The studies included in our meta-analysis met the following criteria: (1) full-text research article; (2) evaluated HSD17B1 Ser312Gly polymorphisms and cancer risk; (3) case-control study, cohort study, or nested case-control study on human subjects; (4) independent from other investigations; (5) provided adequate data to calculate ORs and the corresponding 95% CIs. Case-only studies were excluded. In addition, reviews, conference abstract, case reports, studies without detailed data, and meta-analyses were also excluded.

Data Extraction

Information was extracted from eligible studies by two authors working independently. Conflicts were resolved by discussion between these two investigators until consensuses were reached, or a third investigator would step in to adjudicate potential disagreement when needed. The following information was collected: the surname of first author, publication date, country of origin, ethnicity, source of control groups (HB or PB), genotyping method, p values of the chi-square test for Hardy–Weinberg equilibrium (HWE) for the control subjects, and genotype counts of cases and controls (Table 1).
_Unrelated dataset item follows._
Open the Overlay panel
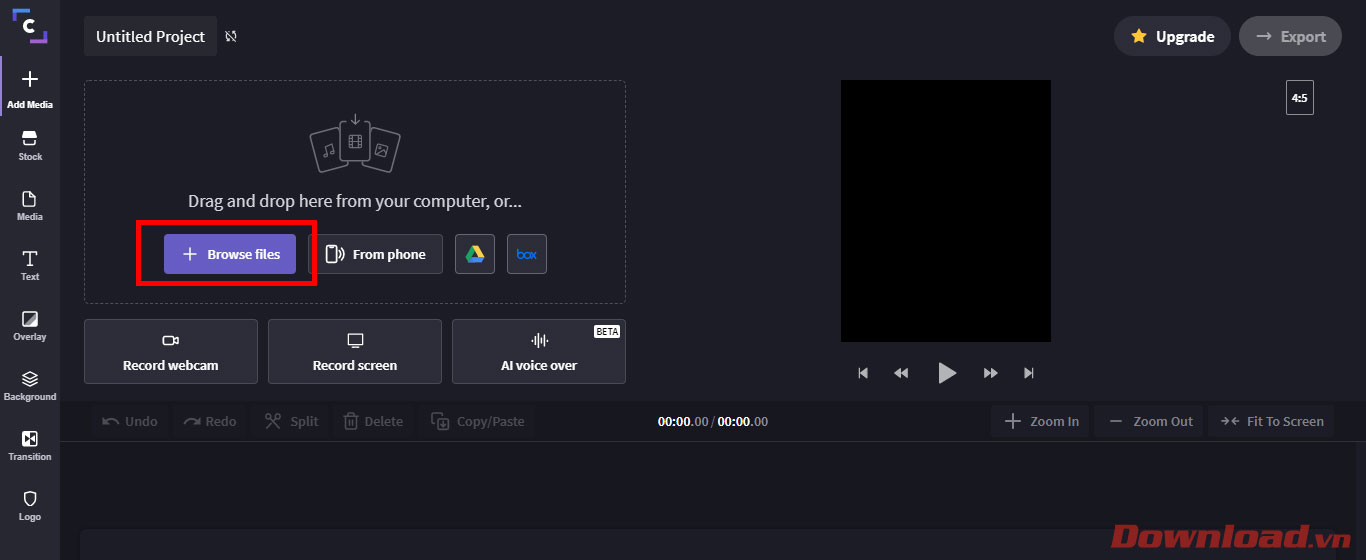Screen dimensions: 1366x560 click(x=30, y=325)
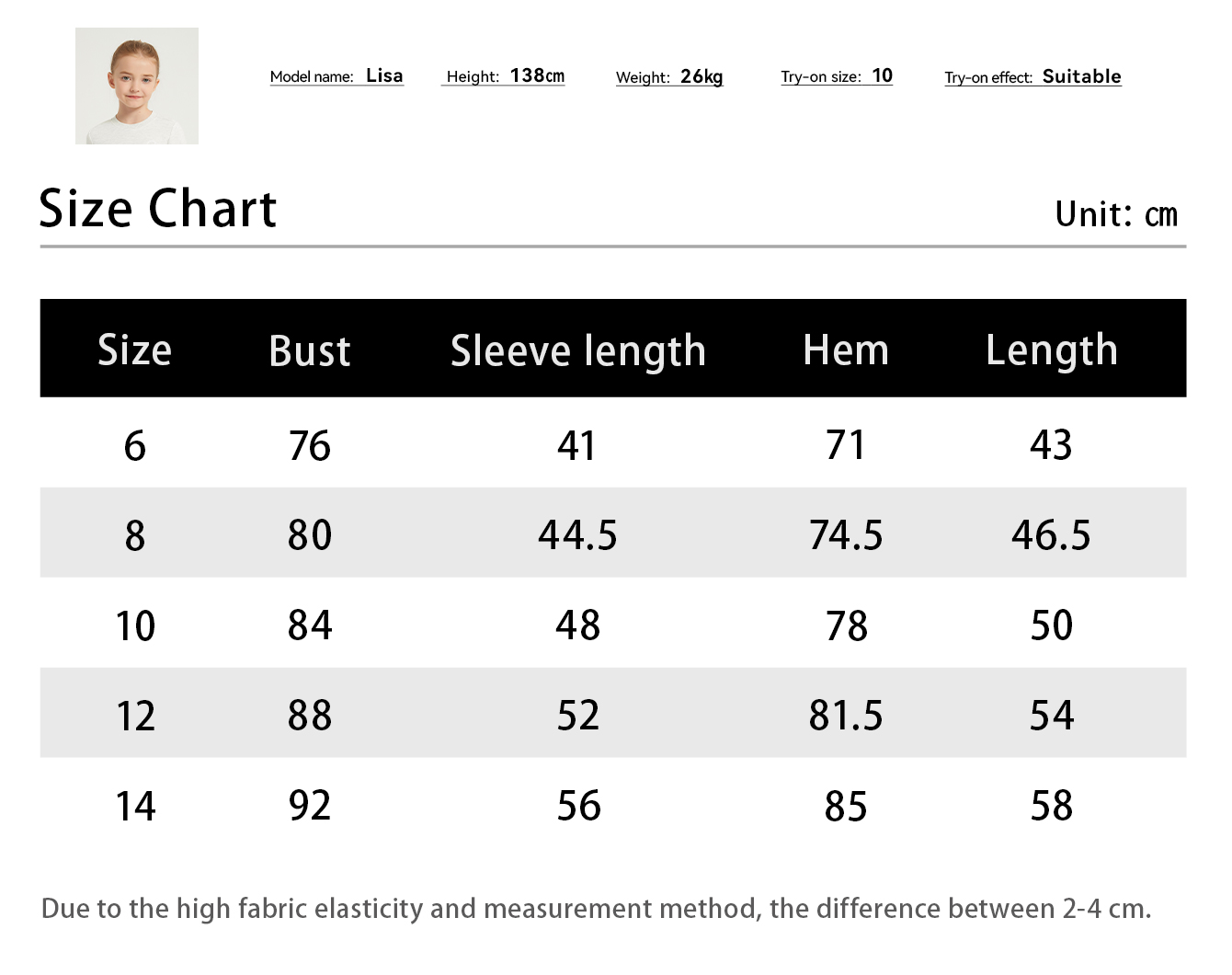Select the Bust column header

pos(310,350)
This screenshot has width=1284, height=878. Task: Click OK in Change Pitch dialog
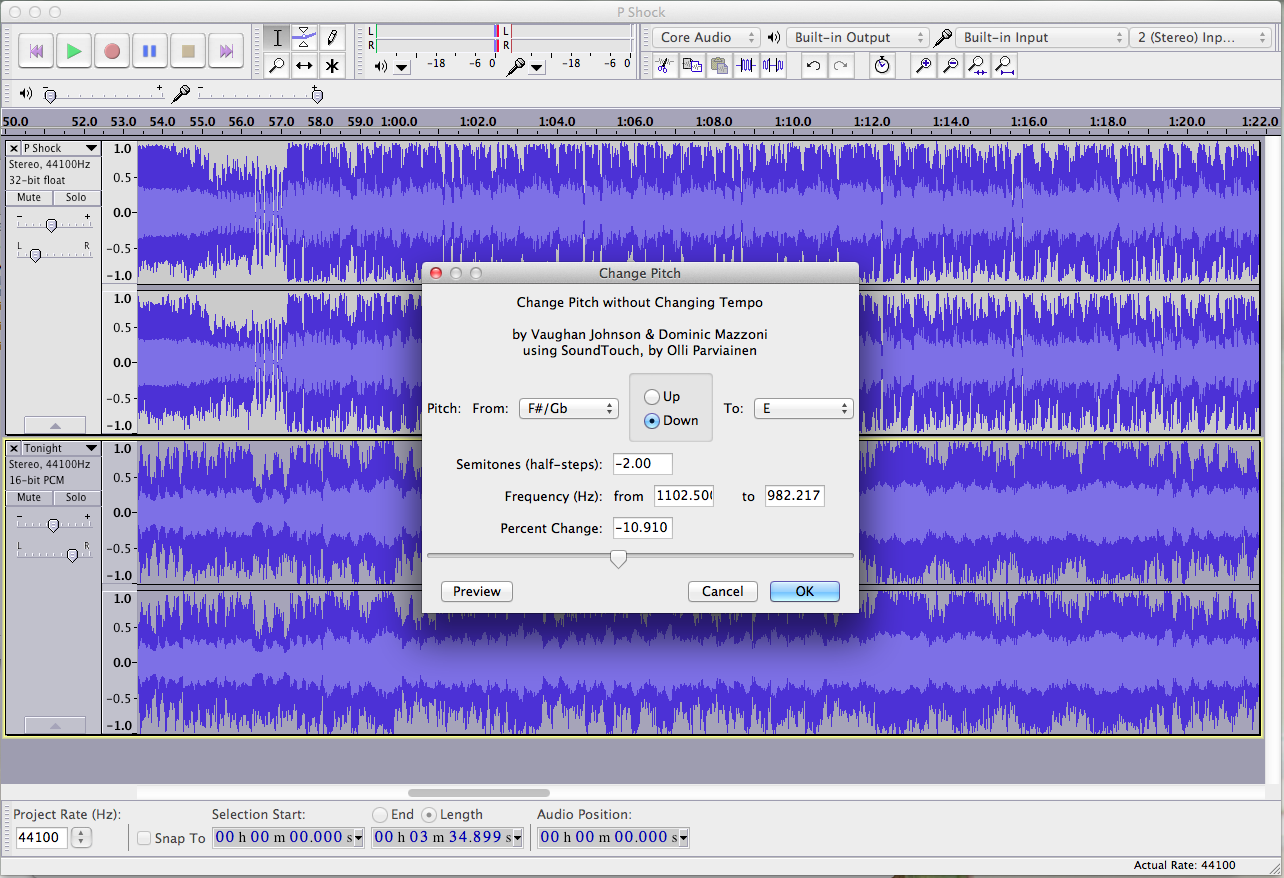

TABLE 1 Characteristics of Investigations Included in Meta-Analysis

PB = population based; HB = hospital based.

Quality Assessment

The two authors evaluated the quality of each study using the quality assessment criteria derived from previously published meta-analyses conducted by Thakkinstian et al. (Reference Thakkinstian, McKay, McEvoy, Chakravarthy, Chakrabarti, Silvestri and Attia2011) and Xue et al. (Reference Xue, He, Zhu, Ma, He and Jia2014); see Table 2. A score ranging from 0 to15 was used to weigh up the quality of studies. Zero was deemed to the lowest quality, while 15 indicated the highest quality. Investigations with scores ≤9 were considered as low quality, while those with scores >9 were categorized as high quality. Disagreements were judged impartially by a third investigator.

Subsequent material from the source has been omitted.